How old does a hedgie need to be to eat insects??? We are trying to add fat to Hedgie's diet as she needs to put on some weight (only 110 grams at 11-12 wks old) so I was wondering if she could do crickets yet?? I did buy some really small ones, but won't give them to her until I know if they are okay. 

Jessie


----------



## Reaper (Aug 22, 2008)

They are fine. Wax worms are soft and full of fat so you may want to offer her some wax worms to help put some weight on.


----------



## LizardGirl (Aug 25, 2008)

Mealworms, crickets, and waxworms are all great snacks. Crickets have the least fat out of those, and waxworms the most.

If you are going to feed crickets I would suggest putting them in a bag in the freezer for at least 10 minutes. This will kill them. Sometimes, though, if they aren't left in long enough they will not die and thaw and escape! Just a warning, that happened to me. :?


----------



## LovingQuills (Oct 15, 2008)

Okay thanx. I will try the crickets tomorrow then.  Any ideas where I can get the waxworms from then, since they have the most fat?? Ones that are used for bait aren't good right?? (Thought I read that once because of a chemical they use or something on their worms.) 

Jessie


----------



## LizardGirl (Aug 25, 2008)

I usually buy waxworms online because most of the petstores near me don't carry them. There might be one near you that does, though. Look around and see what different stores have. 

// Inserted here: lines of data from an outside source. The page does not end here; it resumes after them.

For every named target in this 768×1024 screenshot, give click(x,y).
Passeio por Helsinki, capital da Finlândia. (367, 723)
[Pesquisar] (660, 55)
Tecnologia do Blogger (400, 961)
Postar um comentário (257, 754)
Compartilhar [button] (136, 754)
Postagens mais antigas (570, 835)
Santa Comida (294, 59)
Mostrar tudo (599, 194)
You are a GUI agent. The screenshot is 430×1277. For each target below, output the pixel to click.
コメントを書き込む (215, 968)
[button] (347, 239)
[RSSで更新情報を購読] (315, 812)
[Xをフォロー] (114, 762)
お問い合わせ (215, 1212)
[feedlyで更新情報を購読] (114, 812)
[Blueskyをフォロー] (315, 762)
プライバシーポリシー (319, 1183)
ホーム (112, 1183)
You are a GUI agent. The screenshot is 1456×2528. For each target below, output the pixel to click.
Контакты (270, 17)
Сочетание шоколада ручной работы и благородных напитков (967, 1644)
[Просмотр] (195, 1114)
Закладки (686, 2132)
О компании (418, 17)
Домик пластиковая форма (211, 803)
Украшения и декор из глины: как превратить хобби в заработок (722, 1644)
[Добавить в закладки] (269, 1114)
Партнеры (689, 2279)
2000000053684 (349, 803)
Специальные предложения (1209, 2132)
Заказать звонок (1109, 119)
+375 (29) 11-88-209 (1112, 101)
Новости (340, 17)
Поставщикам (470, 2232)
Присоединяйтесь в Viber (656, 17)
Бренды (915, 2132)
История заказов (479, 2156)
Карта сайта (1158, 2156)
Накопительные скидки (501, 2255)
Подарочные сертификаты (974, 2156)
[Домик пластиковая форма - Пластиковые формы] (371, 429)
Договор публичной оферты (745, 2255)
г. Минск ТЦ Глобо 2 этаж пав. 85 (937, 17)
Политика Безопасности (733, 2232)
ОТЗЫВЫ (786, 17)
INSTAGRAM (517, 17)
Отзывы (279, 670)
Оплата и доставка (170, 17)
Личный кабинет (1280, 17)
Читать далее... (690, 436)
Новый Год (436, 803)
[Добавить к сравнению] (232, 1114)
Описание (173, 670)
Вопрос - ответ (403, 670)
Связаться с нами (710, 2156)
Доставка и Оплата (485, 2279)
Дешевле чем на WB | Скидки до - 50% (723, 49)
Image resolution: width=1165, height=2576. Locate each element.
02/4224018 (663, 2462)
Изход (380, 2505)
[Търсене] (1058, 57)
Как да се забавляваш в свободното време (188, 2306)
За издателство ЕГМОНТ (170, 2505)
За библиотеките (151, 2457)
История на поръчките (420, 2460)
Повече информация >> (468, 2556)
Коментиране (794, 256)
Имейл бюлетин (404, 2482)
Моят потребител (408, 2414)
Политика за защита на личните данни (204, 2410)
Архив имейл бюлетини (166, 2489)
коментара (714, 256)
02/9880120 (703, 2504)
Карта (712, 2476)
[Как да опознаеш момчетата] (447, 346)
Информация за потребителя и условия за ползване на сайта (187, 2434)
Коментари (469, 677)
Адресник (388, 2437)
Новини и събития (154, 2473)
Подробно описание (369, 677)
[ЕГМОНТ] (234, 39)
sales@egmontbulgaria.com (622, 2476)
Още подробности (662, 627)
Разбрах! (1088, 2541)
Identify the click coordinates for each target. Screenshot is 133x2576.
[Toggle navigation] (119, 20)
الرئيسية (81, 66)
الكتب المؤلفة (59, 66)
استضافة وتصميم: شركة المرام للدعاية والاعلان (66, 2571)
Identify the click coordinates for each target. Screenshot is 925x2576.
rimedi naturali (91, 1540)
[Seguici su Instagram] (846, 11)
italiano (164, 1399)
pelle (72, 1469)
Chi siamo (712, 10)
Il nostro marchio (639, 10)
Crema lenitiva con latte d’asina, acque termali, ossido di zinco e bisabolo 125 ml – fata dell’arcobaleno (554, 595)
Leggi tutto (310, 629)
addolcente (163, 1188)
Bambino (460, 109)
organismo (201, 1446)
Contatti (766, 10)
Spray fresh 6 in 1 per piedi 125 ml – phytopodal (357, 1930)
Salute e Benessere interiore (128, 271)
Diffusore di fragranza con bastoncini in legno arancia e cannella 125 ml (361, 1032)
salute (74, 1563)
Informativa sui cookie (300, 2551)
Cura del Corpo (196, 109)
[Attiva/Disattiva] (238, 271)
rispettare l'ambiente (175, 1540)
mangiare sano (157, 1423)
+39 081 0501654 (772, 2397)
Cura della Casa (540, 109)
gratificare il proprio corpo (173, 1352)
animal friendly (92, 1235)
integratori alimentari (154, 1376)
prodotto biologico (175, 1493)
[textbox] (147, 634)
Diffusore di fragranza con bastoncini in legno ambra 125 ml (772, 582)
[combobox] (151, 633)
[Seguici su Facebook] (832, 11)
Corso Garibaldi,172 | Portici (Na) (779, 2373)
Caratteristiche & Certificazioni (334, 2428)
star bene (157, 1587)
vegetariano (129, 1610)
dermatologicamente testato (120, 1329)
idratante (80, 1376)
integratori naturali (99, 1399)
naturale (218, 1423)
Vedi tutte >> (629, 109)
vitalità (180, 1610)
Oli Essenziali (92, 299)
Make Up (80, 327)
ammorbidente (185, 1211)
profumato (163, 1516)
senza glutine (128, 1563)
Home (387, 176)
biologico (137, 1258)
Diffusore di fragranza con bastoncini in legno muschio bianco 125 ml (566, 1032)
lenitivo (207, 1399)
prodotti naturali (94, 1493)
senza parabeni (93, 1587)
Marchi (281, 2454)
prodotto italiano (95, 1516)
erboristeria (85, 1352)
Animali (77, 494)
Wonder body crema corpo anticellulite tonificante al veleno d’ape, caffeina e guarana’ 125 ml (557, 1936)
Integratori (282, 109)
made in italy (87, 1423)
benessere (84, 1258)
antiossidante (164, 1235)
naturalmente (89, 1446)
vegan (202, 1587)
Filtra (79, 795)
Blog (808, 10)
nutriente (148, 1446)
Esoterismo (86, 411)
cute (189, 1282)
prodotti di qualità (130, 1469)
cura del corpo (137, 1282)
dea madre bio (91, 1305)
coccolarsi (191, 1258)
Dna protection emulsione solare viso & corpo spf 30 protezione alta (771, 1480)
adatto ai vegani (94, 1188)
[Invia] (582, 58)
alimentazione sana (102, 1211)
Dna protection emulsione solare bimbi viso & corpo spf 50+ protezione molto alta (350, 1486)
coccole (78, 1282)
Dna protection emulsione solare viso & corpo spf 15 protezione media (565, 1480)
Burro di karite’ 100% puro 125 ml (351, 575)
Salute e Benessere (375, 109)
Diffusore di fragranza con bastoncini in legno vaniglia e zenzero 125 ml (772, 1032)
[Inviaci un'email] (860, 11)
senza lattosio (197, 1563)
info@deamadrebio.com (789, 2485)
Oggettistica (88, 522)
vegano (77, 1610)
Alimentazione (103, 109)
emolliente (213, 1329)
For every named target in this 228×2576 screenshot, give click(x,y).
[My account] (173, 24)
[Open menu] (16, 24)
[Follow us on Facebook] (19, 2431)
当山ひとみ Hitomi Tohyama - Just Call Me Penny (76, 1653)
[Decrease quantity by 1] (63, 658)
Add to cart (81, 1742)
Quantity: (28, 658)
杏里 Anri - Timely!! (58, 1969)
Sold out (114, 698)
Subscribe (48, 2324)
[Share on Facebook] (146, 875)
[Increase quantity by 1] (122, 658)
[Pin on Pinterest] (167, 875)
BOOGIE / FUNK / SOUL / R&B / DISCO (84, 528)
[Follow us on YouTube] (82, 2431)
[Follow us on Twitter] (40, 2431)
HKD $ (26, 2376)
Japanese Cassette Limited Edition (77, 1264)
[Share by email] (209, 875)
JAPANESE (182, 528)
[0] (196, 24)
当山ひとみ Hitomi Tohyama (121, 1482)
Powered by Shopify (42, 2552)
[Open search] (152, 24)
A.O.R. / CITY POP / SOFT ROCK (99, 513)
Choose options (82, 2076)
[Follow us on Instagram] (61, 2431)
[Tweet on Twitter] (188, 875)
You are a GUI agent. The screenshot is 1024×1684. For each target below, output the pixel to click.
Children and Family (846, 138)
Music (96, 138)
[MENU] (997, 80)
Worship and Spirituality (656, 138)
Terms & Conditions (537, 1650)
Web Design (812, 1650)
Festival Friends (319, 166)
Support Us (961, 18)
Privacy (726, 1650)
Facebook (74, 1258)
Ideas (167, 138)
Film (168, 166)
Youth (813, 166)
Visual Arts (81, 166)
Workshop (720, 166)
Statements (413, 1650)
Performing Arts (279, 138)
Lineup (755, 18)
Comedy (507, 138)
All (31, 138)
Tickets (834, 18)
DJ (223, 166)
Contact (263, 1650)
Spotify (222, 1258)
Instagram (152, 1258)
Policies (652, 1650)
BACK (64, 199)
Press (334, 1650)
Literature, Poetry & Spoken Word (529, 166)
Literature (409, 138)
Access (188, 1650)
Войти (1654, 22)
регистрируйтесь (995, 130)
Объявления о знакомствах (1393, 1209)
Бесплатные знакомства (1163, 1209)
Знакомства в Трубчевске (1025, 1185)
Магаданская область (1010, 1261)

If you find phoenix worms, they are good too. They have a lot calcium but aren't as fatty. I personally don't trust that bait insects are safe.


----------



## LovingQuills (Oct 15, 2008)

Do you have any sites that carry either wax worms or others online that will take paypal or a direct withdrawl from your checking??? Right now, we don't use credit cards. 

Jessie


----------



## LizardGirl (Aug 25, 2008)

Hmmm... I've found that a lot of insect suppliers have really bad customer service. :? I've bought from Sunshine Mealworms and Crickets, (no waxworms) and they were great. 

I tried Herpfood so I could get waxies (my boy needs a bit of fattening up too) and the insects were find but they shorted me on mealies (50 instead of 500) and have not replied to ANY emails, and don't provide a phone #. So, my paypal account was charged about $10 more than it should! Not buying from them again!

I've read a lot of bad reviews for Wormman so I haven't tried them. 


Has anyone else found a good place to buy bugs other than mealworms/crickets? I've found it to be easiest to just buy from shops or find someone who raises their own...


----------



## LovingQuills (Oct 15, 2008)

Okay thanx. I'll see what I can find locally first then. I know I can find crickets and hopefully meal worms soon. I'll have to see if I can find anyone that raises the waxworms locally. 

Jessie


----------



## laurennicole (Oct 16, 2008)

mine loves mealworms the best out of any worms.


----------